Tuesday, 17 April 2018
In Defense of Human Rights and Dignity Movement deplores the detention of Australian nun, Sr. Patricia Fox by the Bureau of Immigration for her involvement in activities supporting farmers and indigenous peoples, as well as the deportation of the Party of European Socialists (PES) Deputy Secretary –General Giacomo Filibeck on Sunday due to a black list order against him.
“We are alarmed at these operations as these may be pre-crackdown moves designed to warn the international community against criticizing the government’s anti-people policies” cautioned Ellecer Carlos, spokesperson for iDEFEND. “Both events are examples of repressive measures levelled against global human rights defenders by the government, which continue to implement a bloody war on drugs as well as Martial Law in Mindanao which violate the human rights of indigenous peoples,” he added.
“Sr. Pat has been in the Philippines for almost 30 years, supporting farmers and indigenous peoples. We have worked with Sr. Pat in our advocacy for land rights of indigenous and against mining companies” claimed Judy Pasimio, coordinator of LILAK (Purple Action for Indigenous Women’s Rights) “. “What we are seeing is a wave of government suppression of international solidarity for the Philippines.”
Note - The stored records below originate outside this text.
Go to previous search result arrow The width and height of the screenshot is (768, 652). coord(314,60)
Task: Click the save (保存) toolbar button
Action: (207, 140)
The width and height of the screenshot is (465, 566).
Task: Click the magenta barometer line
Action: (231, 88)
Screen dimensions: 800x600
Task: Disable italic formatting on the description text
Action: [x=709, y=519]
Giacomo on the other hand was part of a 2017 European fact finding mission that looked into extrajudicial killings in the Philippines. He was supposed to attend Akbayan’s Congress in Cebu when he was barred from entering the country and promptly deported.
The events followed threats by President Duterte that he will have ICC prosecutor Fatou Bensouda arrested if she ever sets foot on Philippine soil. It is also seen as government’s response to the international community’s call for a UN-led investigation into the thousands of victims of extrajudicial killings of Filipinos.
President Duterte’s inflections and verbal threats against foreign entities and persons have now actually progressed onto actual clamp-downs on visiting human rights defenders.
iDEFEND follows national events closely as they unfold and considers the balcklisting, detention and deportation of foreign persons who have voiced their concern, part of a much larger government ploy to put in place a machinery and practice that curtails civil and political liberties in order to effectively silence dissent, criticism and persecute critics. This scheme includes the declaration of 600 individuals as ‘’terrorists’’ by the DOJ, the upgrade of Philippine government’s surveillance infrastructure and the stealthy advancement of the House Bill 7111 or the Foreign Electronic Surveillance Act.
The proposed legislation if enacted will allow the executive branch to conduct electronic surveillance-spy on foreign entities without court order or warrant. This proposed law’s purpose establishes a ‘’slippery slope” and can be surreptitiously used against international and regional groups and institutions which have been supporting human rights and social development work in the Philippines for a long time. Like the Marcosian laws and practices during the Dictatorship era, President Duterte and his allies are building the legal structures and apparatuses needed to witch-hunt groups and people in order to quell any opposition to authoritarian rule, mass human rights violations and the absence of a social agenda. Besides wanting to ensure an unrestricted path toward dictatorship, it is clear that these offences against foreign persons are part of President Duterte’s overall effort to avoid accountability for the mass extra-judicial killings.